▸ MATERIAL PROVIDED
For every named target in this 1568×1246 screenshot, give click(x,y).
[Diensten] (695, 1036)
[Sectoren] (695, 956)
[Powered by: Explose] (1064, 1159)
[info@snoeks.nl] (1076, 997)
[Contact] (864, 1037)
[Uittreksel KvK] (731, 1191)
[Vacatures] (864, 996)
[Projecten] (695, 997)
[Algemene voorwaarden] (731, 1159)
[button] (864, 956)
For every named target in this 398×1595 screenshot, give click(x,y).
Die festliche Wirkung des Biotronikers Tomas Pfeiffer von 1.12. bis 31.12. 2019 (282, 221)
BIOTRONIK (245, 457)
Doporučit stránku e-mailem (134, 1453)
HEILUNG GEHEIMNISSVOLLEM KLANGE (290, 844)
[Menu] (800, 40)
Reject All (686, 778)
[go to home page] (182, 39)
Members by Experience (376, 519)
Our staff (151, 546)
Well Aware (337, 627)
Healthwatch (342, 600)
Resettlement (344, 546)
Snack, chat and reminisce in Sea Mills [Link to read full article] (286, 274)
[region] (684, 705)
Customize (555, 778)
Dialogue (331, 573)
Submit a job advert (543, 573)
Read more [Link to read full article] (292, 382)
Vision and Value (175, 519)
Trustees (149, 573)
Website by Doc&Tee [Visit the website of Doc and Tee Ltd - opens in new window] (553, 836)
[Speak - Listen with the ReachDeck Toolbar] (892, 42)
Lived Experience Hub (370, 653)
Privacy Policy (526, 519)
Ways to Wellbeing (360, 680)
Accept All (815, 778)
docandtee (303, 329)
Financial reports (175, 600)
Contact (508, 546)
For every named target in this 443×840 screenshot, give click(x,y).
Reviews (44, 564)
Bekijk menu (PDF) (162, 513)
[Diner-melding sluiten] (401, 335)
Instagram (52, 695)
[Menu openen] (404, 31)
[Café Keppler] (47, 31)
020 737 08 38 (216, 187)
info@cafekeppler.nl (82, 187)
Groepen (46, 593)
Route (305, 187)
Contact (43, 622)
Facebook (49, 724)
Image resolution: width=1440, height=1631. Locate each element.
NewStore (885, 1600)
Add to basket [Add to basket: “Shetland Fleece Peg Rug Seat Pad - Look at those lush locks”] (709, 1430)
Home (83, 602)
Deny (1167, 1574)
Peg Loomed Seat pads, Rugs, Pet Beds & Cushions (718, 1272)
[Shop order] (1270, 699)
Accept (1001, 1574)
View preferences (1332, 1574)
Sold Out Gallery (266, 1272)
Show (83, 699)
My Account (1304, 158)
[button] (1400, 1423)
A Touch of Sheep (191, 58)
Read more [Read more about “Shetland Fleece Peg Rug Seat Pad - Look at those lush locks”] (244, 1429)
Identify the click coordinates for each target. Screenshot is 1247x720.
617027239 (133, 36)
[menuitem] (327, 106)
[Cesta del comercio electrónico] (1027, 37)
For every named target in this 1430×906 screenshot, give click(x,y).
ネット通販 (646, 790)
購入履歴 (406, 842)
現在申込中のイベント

▸ TASK DETAILS
List every line above that contains the word "article", copying each one in full.

▸ SOLUTION TO THIS TASK
Snack, chat and reminisce in Sea Mills [Link to read full article] (286, 274)
Read more [Link to read full article] (292, 382)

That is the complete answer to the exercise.